Text zur Prüfung:
Problematisch ist es hingegen, wenn es an gemeinsamen Interessen, Hobbys und Leidenschaften fehlt. Hochintelligente Menschen haben oftmals einzigartige Perspektiven auf das Leben und verfügen über eine große intellektuelle Neugierde. Wundervolle Eigenschaften, doch nicht jeder Mensch teilt sie. Es kann ihnen schwerfallen, Personen zu finden, die ähnliche oder gar gleiche Ansichten wie sie vertreten, oder die sich für ähnliche – teils vielleicht obskure – Dinge interessieren. 

Bedarf an emotionaler Reife

Emotionale Reife meint eine Vielzahl von Eigenschaften: Sie beschreibt eine Person, die genau weiß, wer sie ist. Einen Menschen, der ein Gefühl von “Ruhe im Sturm” ausstrahlt, wie es das Gesundheitsmagazin “Healthline” formuliert. An sie würden wir uns wenden, wenn wir gerade eine schwere Zeit durchleben, weil wir wissen, dass sie mit Stress gesund umgehen können. Sie übernehmen Verantwortung, wenn etwas schiefgeht, und schieben sie nicht von sich auf andere. Sie sind empathisch, ohne sich dabei in den Emotionen ihres Gegenübers zu verlieren und haben keine Angst davor, (vermeintliche) Schwächen zu zeigen.

Wer eine gesunde Beziehung führt, zeigt sich über kurz oder lang von einer emotional sehr verletzlichen Seite. Dieser Tatsache sind sich intelligente Menschen bewusst und nicht selten haben sie auch eine gewisse Erwartungshaltung an den:die Partner:in in Bezug auf die emotionale Reife. Wer möchte schon der anderen Person beibringen müssen, dass emotionale Verletzlichkeit und Offenheit wichtig sind? Doch auf für die andere Seite ist es mit einer hochintelligenten Person als Partner:in alles andere als einfach: Denn gerade diese Art von Mensch hat oftmals eine eher in sich gekehrte Natur, neigt zum Grübeln und zur Überanalyse – hier kann es herausfordernd sein, sich überhaupt auf einer emotionalen Ebene zu treffen.

Der Wunsch nach intellektueller Stimulation

Nicht jedes Gespräch muss bis in die Tiefen des Marianengrabens gehen – doch wie eine Studie zeigt, gedeihen intelligente Menschen am besten, wenn sie sich austauschen können und intellektuell stimuliert werden. Das führt im Umkehrschluss dazu, dass sie leiden, wenn sie sich intellektuell von ihrem:ihrer Partner:in nicht befriedigt fühlen.

Arbeitsauftrag:
Bearbeite den Text über hochintelligente Menschen in Beziehungen: Gib den Abschnitt zwischen "Bedarf an emotionaler" und "Schwächen zu zeigen.", beides eingeschlossen, erneut wieder und ersetze darin "Sturm" durch "Orkan".

Quelldaten:
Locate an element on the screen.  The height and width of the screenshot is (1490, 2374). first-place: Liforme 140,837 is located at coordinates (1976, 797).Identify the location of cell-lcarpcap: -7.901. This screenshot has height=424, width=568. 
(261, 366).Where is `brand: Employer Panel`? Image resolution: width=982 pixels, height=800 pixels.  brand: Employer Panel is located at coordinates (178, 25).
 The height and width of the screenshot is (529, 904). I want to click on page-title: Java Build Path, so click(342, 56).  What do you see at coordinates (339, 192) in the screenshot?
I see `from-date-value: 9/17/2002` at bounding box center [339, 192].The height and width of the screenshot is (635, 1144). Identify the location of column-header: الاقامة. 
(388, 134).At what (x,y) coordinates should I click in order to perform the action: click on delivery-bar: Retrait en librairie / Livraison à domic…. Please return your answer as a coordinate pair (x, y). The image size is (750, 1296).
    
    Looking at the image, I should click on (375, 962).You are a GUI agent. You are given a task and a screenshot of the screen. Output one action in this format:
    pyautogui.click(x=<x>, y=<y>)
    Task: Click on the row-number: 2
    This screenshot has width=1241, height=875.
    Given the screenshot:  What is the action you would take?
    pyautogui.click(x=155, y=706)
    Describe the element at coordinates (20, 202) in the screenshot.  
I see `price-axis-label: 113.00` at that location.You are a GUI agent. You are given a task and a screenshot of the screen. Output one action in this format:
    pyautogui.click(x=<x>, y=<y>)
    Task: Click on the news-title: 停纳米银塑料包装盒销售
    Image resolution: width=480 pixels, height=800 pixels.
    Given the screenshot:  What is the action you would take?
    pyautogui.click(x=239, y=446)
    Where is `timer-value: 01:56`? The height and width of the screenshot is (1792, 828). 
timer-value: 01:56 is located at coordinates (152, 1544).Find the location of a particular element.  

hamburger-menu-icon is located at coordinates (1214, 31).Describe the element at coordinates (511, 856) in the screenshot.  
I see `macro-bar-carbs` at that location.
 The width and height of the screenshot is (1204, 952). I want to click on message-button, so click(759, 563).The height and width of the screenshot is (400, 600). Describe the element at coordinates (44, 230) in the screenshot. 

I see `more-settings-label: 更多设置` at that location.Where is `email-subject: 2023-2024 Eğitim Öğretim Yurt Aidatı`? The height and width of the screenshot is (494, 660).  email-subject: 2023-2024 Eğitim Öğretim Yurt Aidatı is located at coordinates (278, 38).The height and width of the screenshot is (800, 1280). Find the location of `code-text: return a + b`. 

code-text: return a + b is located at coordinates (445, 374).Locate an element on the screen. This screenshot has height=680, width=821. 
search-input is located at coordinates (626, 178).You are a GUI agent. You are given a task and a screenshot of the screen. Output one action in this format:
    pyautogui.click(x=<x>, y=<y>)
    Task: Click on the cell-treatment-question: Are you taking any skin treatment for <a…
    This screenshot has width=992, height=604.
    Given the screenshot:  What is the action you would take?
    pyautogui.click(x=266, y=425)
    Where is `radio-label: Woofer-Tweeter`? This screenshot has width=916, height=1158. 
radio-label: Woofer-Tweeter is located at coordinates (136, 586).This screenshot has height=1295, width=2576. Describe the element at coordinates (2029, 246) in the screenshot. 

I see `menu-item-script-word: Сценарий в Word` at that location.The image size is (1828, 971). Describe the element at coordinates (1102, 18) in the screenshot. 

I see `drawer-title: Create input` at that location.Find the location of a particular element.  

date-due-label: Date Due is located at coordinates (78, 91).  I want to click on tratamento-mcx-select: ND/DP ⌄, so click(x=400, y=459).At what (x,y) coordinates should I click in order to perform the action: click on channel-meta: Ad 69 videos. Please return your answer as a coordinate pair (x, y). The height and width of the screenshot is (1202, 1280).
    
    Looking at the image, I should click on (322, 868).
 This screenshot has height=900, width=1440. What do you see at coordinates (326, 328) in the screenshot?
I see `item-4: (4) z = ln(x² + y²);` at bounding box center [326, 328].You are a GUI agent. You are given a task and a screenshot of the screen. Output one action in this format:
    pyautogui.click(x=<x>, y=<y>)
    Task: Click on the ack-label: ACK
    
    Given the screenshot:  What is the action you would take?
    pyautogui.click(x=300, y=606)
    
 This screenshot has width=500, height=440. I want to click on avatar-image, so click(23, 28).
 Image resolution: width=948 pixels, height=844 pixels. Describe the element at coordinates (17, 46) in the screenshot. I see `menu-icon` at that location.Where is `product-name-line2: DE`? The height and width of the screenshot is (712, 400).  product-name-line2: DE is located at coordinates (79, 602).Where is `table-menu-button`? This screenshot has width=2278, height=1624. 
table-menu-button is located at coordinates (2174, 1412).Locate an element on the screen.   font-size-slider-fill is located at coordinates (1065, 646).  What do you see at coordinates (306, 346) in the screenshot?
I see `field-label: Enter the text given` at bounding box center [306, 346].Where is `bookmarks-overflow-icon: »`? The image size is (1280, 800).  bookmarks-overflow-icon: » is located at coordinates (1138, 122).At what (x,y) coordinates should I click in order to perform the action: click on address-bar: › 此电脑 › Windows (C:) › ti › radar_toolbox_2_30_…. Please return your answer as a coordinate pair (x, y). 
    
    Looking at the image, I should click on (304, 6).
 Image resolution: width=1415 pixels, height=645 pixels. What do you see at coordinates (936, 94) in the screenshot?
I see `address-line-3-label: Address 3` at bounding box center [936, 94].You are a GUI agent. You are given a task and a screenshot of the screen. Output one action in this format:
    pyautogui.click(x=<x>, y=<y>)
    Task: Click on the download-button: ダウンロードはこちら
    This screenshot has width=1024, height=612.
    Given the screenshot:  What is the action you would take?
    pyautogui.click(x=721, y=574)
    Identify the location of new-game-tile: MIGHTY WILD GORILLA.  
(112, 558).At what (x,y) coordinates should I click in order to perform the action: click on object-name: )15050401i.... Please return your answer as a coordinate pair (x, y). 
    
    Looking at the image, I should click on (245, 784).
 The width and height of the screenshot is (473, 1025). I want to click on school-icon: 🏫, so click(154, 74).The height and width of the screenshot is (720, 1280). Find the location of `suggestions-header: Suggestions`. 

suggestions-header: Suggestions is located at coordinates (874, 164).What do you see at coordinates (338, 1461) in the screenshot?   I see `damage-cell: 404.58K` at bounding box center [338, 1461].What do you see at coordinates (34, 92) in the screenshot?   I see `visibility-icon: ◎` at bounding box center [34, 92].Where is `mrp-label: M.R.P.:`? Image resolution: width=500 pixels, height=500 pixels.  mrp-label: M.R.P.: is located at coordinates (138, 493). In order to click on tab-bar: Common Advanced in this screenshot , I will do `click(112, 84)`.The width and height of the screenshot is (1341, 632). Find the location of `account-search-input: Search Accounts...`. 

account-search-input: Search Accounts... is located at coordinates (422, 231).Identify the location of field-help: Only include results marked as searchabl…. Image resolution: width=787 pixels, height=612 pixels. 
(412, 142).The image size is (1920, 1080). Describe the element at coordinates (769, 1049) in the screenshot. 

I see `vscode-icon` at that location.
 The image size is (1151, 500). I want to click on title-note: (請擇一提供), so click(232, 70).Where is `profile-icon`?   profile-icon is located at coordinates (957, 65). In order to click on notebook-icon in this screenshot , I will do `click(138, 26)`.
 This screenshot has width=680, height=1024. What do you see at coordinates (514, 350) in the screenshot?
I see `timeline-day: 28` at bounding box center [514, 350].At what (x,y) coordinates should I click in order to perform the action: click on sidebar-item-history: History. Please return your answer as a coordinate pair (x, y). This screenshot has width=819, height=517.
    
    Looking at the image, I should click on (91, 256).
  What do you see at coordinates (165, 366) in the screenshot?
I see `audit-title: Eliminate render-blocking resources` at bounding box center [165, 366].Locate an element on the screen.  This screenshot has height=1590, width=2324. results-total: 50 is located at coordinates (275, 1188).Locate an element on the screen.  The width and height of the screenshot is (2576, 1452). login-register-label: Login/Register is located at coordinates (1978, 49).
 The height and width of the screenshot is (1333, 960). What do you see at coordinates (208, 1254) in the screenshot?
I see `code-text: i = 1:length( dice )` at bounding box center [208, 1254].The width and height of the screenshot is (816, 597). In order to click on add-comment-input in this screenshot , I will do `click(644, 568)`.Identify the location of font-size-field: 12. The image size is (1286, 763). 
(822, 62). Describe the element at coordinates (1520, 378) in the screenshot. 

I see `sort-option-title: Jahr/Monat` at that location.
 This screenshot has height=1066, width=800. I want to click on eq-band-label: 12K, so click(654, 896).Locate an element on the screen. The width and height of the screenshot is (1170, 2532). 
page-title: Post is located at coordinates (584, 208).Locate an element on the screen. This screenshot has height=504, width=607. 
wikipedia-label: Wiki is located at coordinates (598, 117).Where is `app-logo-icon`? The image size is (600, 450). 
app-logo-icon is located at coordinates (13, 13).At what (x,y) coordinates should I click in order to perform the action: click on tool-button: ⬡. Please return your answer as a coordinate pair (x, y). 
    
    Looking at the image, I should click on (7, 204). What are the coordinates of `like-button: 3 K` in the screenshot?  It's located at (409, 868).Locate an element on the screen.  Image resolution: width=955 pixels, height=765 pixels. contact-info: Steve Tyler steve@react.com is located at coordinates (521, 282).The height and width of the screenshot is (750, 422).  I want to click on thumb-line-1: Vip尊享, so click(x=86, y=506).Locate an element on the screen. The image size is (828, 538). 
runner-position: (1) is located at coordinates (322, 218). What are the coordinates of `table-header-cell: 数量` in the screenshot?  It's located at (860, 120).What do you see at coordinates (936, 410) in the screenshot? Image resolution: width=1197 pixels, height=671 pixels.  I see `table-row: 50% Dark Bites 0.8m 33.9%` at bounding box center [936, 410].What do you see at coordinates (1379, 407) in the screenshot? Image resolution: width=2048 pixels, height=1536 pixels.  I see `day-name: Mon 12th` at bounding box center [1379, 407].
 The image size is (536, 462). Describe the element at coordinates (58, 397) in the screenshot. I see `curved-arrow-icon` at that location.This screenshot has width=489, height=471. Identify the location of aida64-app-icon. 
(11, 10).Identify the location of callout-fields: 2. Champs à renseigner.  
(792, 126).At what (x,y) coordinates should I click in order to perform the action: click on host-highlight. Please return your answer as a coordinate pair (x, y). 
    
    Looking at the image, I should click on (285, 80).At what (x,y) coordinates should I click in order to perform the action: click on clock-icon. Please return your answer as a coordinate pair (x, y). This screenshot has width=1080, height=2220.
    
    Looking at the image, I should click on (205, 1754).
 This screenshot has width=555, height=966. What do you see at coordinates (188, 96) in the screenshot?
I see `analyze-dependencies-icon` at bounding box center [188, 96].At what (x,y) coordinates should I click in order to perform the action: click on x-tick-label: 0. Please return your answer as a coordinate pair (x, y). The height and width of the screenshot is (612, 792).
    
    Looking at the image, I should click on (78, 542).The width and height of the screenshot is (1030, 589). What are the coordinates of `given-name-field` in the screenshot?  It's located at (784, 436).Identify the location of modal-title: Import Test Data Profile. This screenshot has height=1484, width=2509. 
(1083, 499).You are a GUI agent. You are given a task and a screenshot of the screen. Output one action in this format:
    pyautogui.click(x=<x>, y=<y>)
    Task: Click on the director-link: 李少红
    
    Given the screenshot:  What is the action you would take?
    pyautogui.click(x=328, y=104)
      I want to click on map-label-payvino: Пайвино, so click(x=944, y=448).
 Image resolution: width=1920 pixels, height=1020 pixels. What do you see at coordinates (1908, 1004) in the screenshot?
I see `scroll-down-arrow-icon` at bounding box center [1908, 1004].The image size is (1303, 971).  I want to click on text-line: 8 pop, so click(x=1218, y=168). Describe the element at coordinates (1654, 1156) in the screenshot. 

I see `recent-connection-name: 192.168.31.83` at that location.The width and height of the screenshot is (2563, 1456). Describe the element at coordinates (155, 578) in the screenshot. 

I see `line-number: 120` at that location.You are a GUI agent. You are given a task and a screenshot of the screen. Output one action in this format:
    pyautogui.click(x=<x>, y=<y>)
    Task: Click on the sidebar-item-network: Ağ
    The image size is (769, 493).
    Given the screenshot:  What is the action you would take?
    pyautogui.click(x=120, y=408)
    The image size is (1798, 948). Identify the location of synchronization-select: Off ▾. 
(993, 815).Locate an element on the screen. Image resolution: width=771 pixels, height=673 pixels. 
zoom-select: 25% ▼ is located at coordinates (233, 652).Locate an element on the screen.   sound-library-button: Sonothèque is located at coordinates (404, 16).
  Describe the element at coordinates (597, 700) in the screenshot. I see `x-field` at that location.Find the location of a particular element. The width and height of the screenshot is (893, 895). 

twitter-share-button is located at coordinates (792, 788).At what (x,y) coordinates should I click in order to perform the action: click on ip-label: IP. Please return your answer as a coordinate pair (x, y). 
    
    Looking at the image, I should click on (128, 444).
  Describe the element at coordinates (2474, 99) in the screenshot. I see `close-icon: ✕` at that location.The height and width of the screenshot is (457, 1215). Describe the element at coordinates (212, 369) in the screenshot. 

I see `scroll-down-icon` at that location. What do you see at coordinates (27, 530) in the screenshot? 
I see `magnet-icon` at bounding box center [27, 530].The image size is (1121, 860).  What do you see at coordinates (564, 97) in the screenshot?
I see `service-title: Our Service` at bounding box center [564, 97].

Antwort zur Aufgabe:
Bedarf an emotionaler Reife

Emotionale Reife meint eine Vielzahl von Eigenschaften: Sie beschreibt eine Person, die genau weiß, wer sie ist. Einen Menschen, der ein Gefühl von “Ruhe im Orkan” ausstrahlt, wie es das Gesundheitsmagazin “Healthline” formuliert. An sie würden wir uns wenden, wenn wir gerade eine schwere Zeit durchleben, weil wir wissen, dass sie mit Stress gesund umgehen können. Sie übernehmen Verantwortung, wenn etwas schiefgeht, und schieben sie nicht von sich auf andere. Sie sind empathisch, ohne sich dabei in den Emotionen ihres Gegenübers zu verlieren und haben keine Angst davor, (vermeintliche) Schwächen zu zeigen.